Principia mathematica is text attributed to Isaac Newton. The text is copypasted from http://www.thenagain.info/Classes/Sources/Newton.html in worries that the original becomes inavailabe.

Principia mathematica

http://www.thenagain.info/Classes/Sources/Newton.html

Then Again. Isaac Newton. Principia mathematica

Isaac Newton (1646-1723) was a mathematics professor at Cambridge University. His work Principia mathematica (1687) is generally regarded as the most important work of the Scientific Revolution.

Rules of Reasoning in Philosophy

Rule I. We are to admit no more causes of natural things than such as are both true and sufficient to explain their appearances.

To this purpose the philosophers say that Nature does nothing in vain, and more is in vain when less will serve; for Nature is pleased with simplicity, and affects not the pomp of superfluous causes.


Rule II. Therefore to the same natural effects we must, as far as possible, assign the same causes.

As to respiration in a man and in a beast, the descent of stones [meteorites] in Europe and in America, the light of our culinary fire and of the sun, the reflection of light in the earth, and in the planets.


Rule III. The qualities of bodies, which admit neither [intensification] nor remission of degrees, and which are found to belong to all bodies within the reach of our experiments, are to be esteemed the universal qualities of all bodies whatsoever.

For since the qualities of bodies are only known to us by experiments, we are to hold for universal all such as universally agree with experiments; and such as are not liable to, diminution can never be quite taken away. We are certainly not to relinquish the evidence of experiments for the sake of dreams and vain fictions of our own devising; nor are we to recede from the analogy of Nature, which [is] . . . simple, and always consonant to itself. We no other way know the extension of bodies than by our senses, nor do these reach it in all bodies, but because we perceive extension in all that are sensible, therefore, we ascribe it universally to all others also. That abundance of bodies are hard, we learn by experience, and because the hardness of the whole arises from the hardness of the parts, we, therefore, justly infer the hardness of the undivided particles not only of the bodies we feel but of all others. That all bodies are impenetrable, we gather not from reason, but from sensation. The bodies which we handle we find impenetrable, and thence, conclude impenetrability to be an universal property of all bodies whatsoever. That all bodies are moveable, and endowed with certain powers (which we call. . . [inertia]) of persevering in their motion, or in their rest, we only infer from the like properties observed in the bodies which we have seen. The extension, hardness, impenetrability, mobility, of the whole, result from the extension, hardness, impenetrability, mobility, . . . of the parts; and thence we conclude the least particles of all bodies to be also all extended, and hard and impenetrable, and moveable, . . . And this is the foundation of all philosophy. . .

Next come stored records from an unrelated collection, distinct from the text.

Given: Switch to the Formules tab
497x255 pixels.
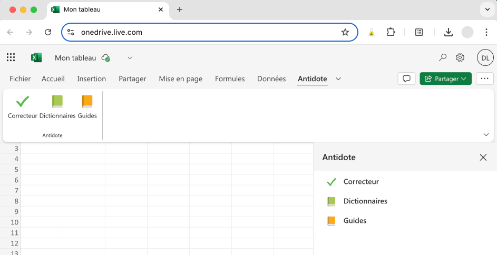Looking at the screenshot, I should [x=230, y=79].
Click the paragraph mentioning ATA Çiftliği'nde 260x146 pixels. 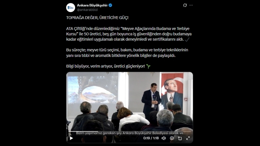(129, 34)
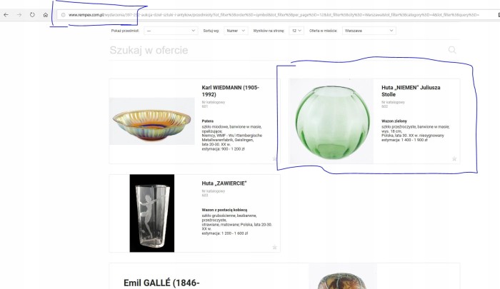Open the Karl WIEDMANN lot title link

(x=230, y=91)
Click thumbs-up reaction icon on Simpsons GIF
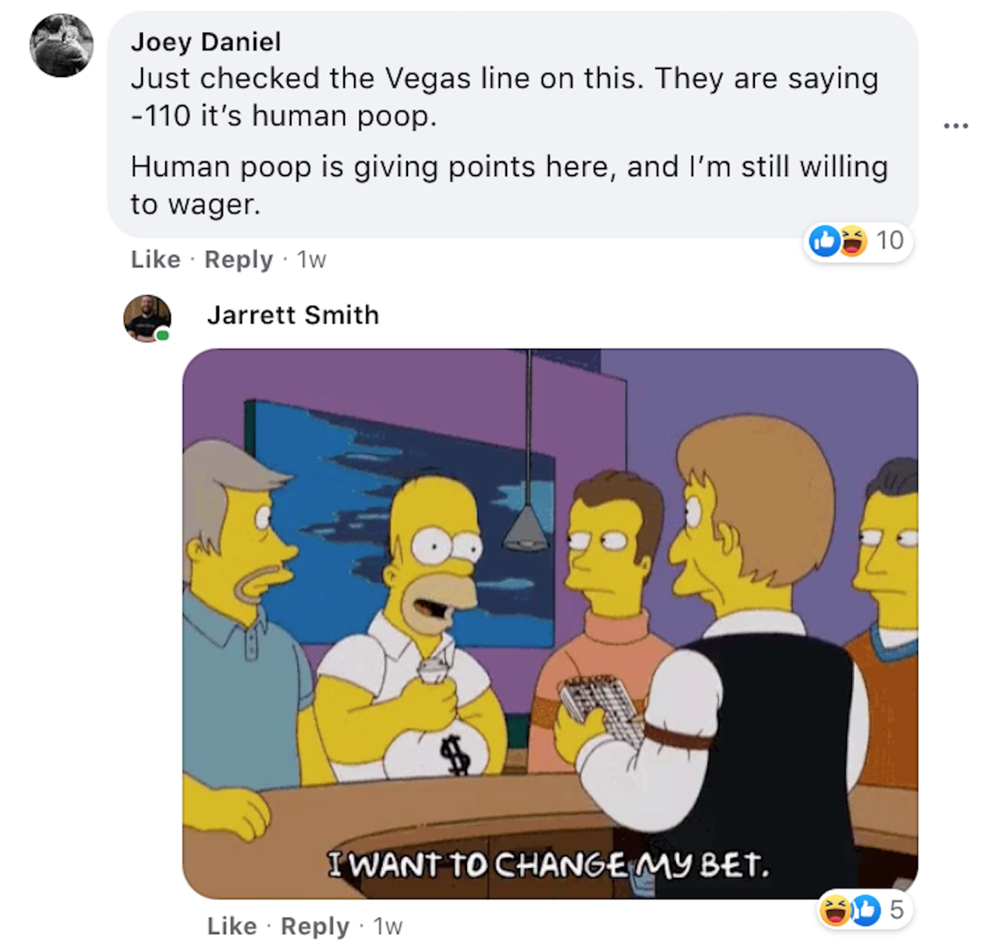Image resolution: width=999 pixels, height=948 pixels. click(865, 909)
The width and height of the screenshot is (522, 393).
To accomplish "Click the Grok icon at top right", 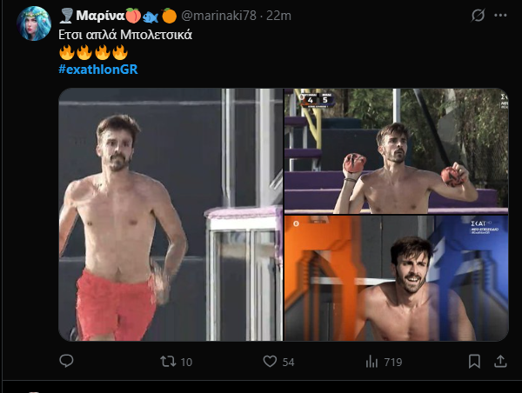I will [x=477, y=16].
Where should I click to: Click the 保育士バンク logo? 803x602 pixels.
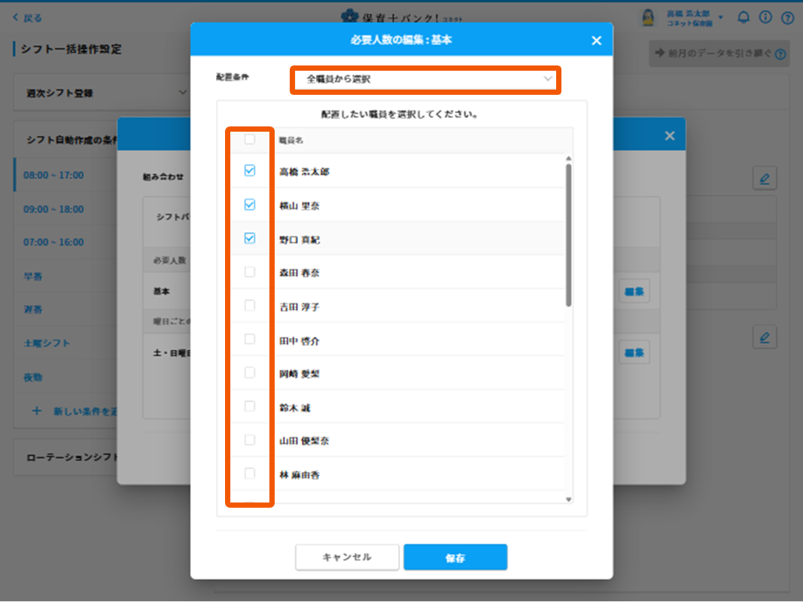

Lastly, if it universally appears, by experiments and astronomical observations, that all bodies about the earth gravitate towards the earth, and that in proportion to the quantity of matter which they severally contain, that the moon likewise, according to the quantity or its matter, gravitates towards the earth, that, on the other hand, our sea gravitates towards the moon, and all the planets mutually one towards another, and the comets in like manner towards the sun, we must, in consequence or this rule, universally allow that all bodies whatsoever are endowed with a principle of mutual gravitation. . .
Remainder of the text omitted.